Senegals Zivilgesellschaft im Kampf um die Demokratie: Vortrag von Paul Sedzro

Nach dreijährigen Auseinandersetzungen konnte sich im Senegal mit dem Ergebnis der Präsidentschaftswahl vom März 2024 die Demokratie behaupten. Der neue Präsident Bassirou Faye und sein Premierminister Ousmane Sonko streben grundlegende Reformen an, sind überzeugte Panafrikanisten und wollen die gespaltene westafrikanische Regionalorganisation ECOWAS wieder zusammenführen. Diese Themen standen im Mittelpunkt des Vortrags von Paul Sedzro, Westafrika-Forscher und wissenschaftlicher Mitarbeiter an der HSU im Team von Professor Staack.

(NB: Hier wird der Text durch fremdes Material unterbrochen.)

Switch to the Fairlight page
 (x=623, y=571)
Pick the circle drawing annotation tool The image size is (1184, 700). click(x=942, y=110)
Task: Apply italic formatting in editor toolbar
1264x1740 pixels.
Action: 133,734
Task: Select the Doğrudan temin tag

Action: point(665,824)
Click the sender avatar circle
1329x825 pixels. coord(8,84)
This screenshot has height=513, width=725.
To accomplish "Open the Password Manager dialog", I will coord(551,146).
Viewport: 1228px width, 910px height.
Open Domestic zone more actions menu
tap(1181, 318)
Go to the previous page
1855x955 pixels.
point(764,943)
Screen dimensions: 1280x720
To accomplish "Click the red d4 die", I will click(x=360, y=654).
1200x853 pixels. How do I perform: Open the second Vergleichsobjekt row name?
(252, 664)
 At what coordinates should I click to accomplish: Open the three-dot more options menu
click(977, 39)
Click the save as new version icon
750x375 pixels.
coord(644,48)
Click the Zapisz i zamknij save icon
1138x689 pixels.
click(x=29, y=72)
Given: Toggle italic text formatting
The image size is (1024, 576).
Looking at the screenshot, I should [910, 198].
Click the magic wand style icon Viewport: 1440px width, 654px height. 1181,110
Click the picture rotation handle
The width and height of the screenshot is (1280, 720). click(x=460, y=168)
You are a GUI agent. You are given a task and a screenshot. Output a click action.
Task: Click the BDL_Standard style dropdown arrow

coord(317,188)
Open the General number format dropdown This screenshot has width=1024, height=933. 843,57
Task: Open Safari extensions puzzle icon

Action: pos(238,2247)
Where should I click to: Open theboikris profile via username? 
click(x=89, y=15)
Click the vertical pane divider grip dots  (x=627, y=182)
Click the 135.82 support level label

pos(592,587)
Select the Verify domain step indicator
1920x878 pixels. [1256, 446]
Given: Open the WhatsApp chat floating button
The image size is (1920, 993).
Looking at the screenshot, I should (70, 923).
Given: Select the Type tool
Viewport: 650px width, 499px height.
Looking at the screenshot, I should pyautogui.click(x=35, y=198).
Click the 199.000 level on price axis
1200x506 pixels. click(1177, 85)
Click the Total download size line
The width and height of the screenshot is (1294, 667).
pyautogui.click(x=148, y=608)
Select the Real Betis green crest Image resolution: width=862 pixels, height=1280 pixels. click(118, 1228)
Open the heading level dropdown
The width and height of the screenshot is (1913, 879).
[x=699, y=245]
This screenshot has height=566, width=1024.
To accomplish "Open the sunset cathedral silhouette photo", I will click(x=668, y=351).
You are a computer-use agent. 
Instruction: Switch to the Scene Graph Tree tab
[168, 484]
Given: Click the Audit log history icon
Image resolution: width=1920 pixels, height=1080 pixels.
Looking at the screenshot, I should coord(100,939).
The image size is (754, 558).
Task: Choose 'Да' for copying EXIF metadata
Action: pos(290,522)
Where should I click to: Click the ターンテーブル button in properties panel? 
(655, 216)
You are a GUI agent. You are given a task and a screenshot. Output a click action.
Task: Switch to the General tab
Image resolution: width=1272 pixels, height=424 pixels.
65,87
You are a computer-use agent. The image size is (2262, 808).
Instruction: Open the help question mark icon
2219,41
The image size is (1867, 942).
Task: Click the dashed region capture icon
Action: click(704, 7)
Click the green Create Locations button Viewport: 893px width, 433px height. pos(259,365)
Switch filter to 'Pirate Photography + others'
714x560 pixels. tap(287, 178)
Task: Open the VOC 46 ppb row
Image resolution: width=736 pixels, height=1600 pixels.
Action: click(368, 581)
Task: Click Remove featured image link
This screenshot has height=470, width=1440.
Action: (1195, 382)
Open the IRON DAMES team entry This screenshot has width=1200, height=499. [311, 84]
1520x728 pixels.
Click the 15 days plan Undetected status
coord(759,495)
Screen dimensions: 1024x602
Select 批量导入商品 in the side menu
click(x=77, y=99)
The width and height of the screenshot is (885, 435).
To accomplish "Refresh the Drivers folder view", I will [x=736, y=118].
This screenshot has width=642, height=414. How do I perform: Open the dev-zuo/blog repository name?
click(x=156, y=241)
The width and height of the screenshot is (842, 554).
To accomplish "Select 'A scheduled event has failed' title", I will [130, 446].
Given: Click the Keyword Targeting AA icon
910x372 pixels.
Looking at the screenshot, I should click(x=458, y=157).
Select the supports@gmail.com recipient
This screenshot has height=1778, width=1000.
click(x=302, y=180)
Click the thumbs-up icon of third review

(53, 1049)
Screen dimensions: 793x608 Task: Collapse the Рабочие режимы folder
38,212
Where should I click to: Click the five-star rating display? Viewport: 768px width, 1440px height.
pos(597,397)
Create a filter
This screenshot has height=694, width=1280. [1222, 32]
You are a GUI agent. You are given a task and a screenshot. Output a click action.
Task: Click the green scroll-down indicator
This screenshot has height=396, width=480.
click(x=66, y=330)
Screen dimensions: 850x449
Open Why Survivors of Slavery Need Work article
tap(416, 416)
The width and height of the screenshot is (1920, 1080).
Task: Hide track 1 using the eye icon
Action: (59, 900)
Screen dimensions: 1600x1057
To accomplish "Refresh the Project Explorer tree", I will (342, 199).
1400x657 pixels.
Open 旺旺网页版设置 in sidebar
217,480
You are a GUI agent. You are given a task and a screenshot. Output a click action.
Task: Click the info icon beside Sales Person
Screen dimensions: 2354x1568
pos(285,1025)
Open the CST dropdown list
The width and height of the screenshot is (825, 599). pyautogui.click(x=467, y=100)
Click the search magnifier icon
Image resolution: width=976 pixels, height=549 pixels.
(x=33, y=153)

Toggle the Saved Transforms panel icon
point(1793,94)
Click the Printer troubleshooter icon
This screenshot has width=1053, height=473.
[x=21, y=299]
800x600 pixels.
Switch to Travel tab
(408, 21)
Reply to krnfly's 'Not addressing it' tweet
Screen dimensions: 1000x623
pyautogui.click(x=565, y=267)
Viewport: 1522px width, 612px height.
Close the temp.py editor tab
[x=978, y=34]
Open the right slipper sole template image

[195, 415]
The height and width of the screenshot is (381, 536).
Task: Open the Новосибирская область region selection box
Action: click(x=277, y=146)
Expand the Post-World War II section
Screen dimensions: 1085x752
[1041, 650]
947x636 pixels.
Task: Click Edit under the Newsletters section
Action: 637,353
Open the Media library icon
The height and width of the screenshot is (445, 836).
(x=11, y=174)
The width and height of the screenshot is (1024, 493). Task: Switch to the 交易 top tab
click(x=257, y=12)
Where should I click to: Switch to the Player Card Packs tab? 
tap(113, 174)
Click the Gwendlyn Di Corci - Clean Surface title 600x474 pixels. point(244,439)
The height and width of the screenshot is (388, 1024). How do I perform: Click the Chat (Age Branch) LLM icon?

In seinem Vortrag ging Paul Sedzro zunächst auf das französische Einflusszonen-Konzept „Francafrique“ ein und erläuterte Senegals zentrale Stellung in diesem System. Daran anschließend legte er die Entwicklungen der letzten drei Jahre in Senegal rund um die Präsidentschaftswahl dar. Diese Jahre seien von tiefgreifenden innenpolitischen Auseinandersetzungen geprägt gewesen und im Mittelpunkt der Krise stand die Präsidentschaftswahl 2024. Der bisherige Präsident Macky Sall hatte mit nahezu allen Mittel versucht, seine Regierung durch eine verfassungswidrige dritte Amtszeit fortzusetzen. Im Ergebnis scheiterte er an der Mobilisierung der Opposition und vor allem an der Zivilgesellschaft, denn bei der Wahl am 24. März 2024 wurde der Oppositionskandidat Bassirou Diomaye Faye in einem Erdrutschsieg zum Präsidenten gewählt. Damit unterstrich Senegal seinen Status als Stabilitätsanker und Demokratie-Vorbild in Westafrika: Die Demokratie hat sich seit der Unabhängigkeit 1960 immer weiterentwickelt und konsolidiert und das Militär hat nie die Macht ergriffen. Durch massive Proteste gegen die autoritäre Regierungsführung des bisherigen Präsidenten Sall und gegen die zwischenzeitliche verfassungswidrige Wahlverschiebung sowie durch die Durchführung einer eigenständigen Wahlbeobachtung trug die Zivilgesellschaft zur Transparenz der Wahl und somit zum demokratischen Machtwechsel bei.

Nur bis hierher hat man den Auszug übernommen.